::: READING TEXT :::
After his retirement from professional football, Kovač became coach of the second squad of FC Red Bull Salzburg, Red Bull Juniors, from 16 June 2009 to 7 April 2011. In the 2009–10 season, he finished in sixth place and were knocked out in the Austrian Cup in the second round in a shootout. He was with the second team until 7 April 2011. His final match was a 1–1 draw against SV Seekirchen. In 2011, he was promoted to being assistant coach of the first squad together with Ricardo Moniz as head coach. After Moniz resigned as a first-team coach in June 2012, Kovač was one of the favourites for taking his position. However, the position went to Roger Schmidt and Kovač subsequently left Salzburg.

Croatia (2013–2015)

Under-21
On 21 January 2013, Igor Štimac, head coach of the Croatia national team, announced that Kovač, alongside his brother Robert as assistant coach, would take over as the under-21 team head coach. His task was to qualify for the 2015 UEFA European Under-21 Championship. Croatia were drawn in Group 5 of the qualifying competition, together with Switzerland, Ukraine, Latvia and Liechtenstein. In the first four games Croatia got the maximum of 12 points with a goal difference of 13–0. He debuted with a 5–0 away win against Liechtenstein, before he brought two away wins against the group favourites Ukraine and Switzerland.

Senior

On 16 October 2013, Davor Šuker, president of the Croatian Football Federation (HNS), announced that Niko Kovač would take over as caretaker manager of the Croatia senior team. He replaced Štimac, who was sacked after Croatia scraped into the World Cup play-offs having taken only one point from their last four qualifiers. However, one day later, in an inaugural press conference, Šuker stated HNS signed a two-year contract with Kovač and his staff including his brother Robert Kovač, Vatroslav Mihačić and Goran Lacković, until the end of Croatia's UEFA Euro 2016 campaign. His first two matches for Croatia were in the World Cup play-offs against Iceland. Croatia managed to qualify for the 2014 FIFA World Cup in Brazil after winning the play-off tie against Iceland 2–0 on aggregate. At the World Cup, Croatia won 4–0 against Cameroon and lost 3–1 against Brazil and Mexico. Croatia did not qualify from their group. On 9 September 2015, HNS terminated Kovač's contract after Croatia lost 2–0 to Norway in the UEFA Euro 2016 qualifying.

Eintracht Frankfurt (2016–2018)
:::
**JOBS**
1. Transcribe the coaching career text from "Croatia (2013–2015)" up to and including "Ukraine and Switzerland.".
2. Rewrite the records from the line with "Task: Click the baby photo in post" through the end of the records, replacing "baby photo" with "group photo" and leaving everything else unchanged. Omit the pictures from your answer.
The coaching career text and the records are unrelated material.
::: INPUT :::
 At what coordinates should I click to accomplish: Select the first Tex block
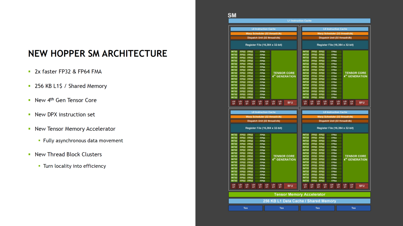245,208
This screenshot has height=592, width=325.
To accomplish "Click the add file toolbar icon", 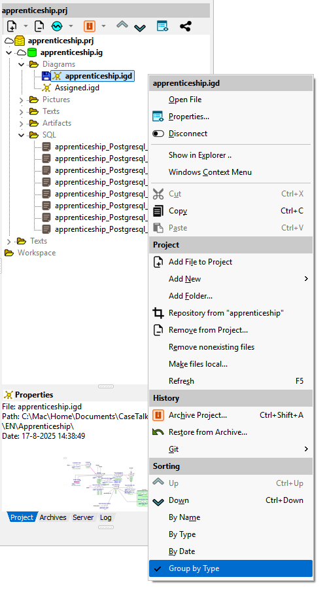I will [x=12, y=26].
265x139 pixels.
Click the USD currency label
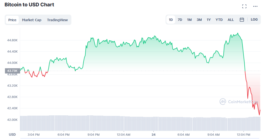point(12,135)
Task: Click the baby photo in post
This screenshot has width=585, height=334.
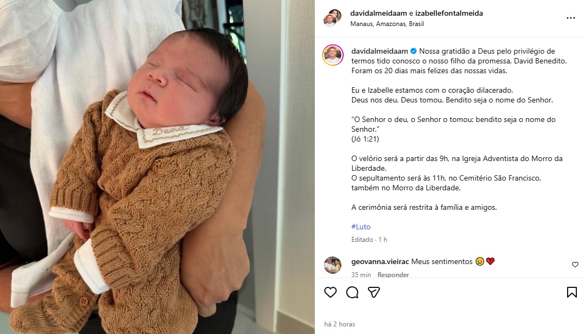Action: (157, 167)
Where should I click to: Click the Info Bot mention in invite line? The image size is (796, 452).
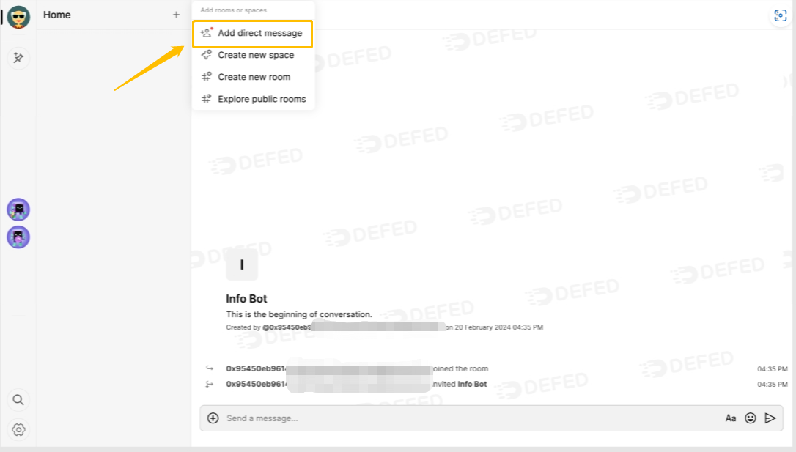pyautogui.click(x=472, y=384)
:::
**SOLUTIONS FOR EACH TASK**
1.
Croatia (2013–2015)

Under-21
On 21 January 2013, Igor Štimac, head coach of the Croatia national team, announced that Kovač, alongside his brother Robert as assistant coach, would take over as the under-21 team head coach. His task was to qualify for the 2015 UEFA European Under-21 Championship. Croatia were drawn in Group 5 of the qualifying competition, together with Switzerland, Ukraine, Latvia and Liechtenstein. In the first four games Croatia got the maximum of 12 points with a goal difference of 13–0. He debuted with a 5–0 away win against Liechtenstein, before he brought two away wins against the group favourites Ukraine and Switzerland.

2.
Task: Click the group photo in post
This screenshot has width=585, height=334.
Action: (157, 167)
Where should I click to: Click the Info Bot mention in invite line? The image size is (796, 452).
pyautogui.click(x=472, y=384)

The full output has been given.